Required action = Print exactly the lines from the one containing "Select the password text field" through the last line of the records below, both included, and nothing else; omit any pictures.

(Stored data entries)
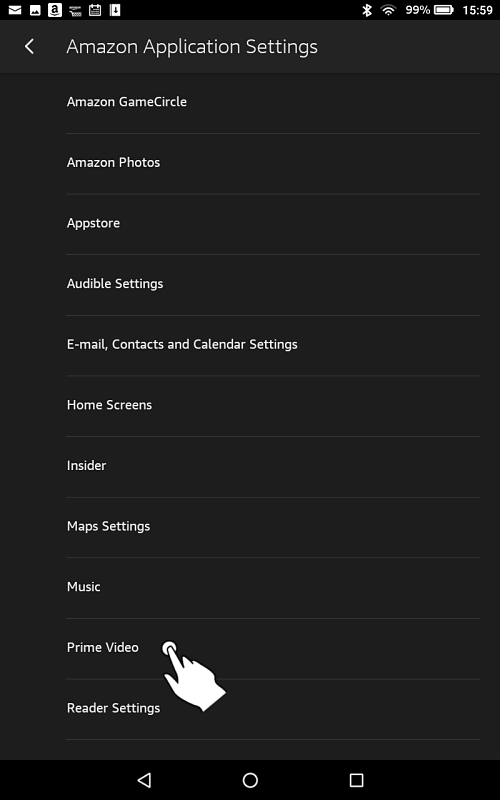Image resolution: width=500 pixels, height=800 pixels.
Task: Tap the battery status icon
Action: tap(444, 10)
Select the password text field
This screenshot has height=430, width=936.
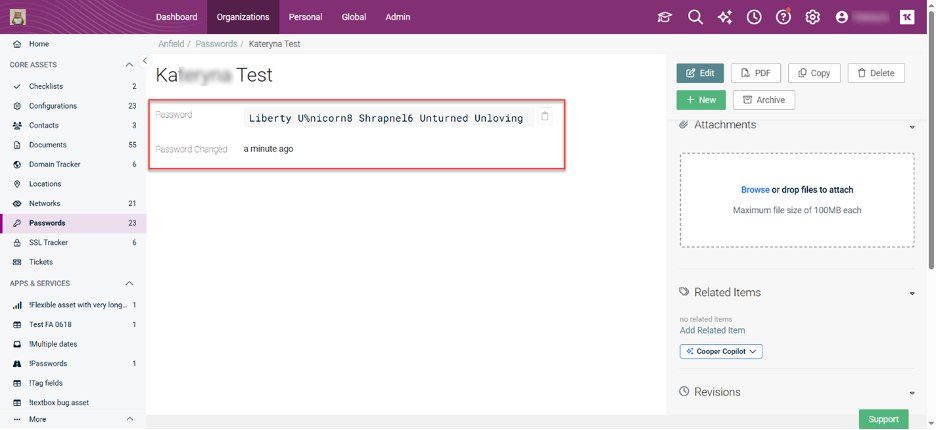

Task solution =
Select the password text field
This screenshot has height=430, width=936.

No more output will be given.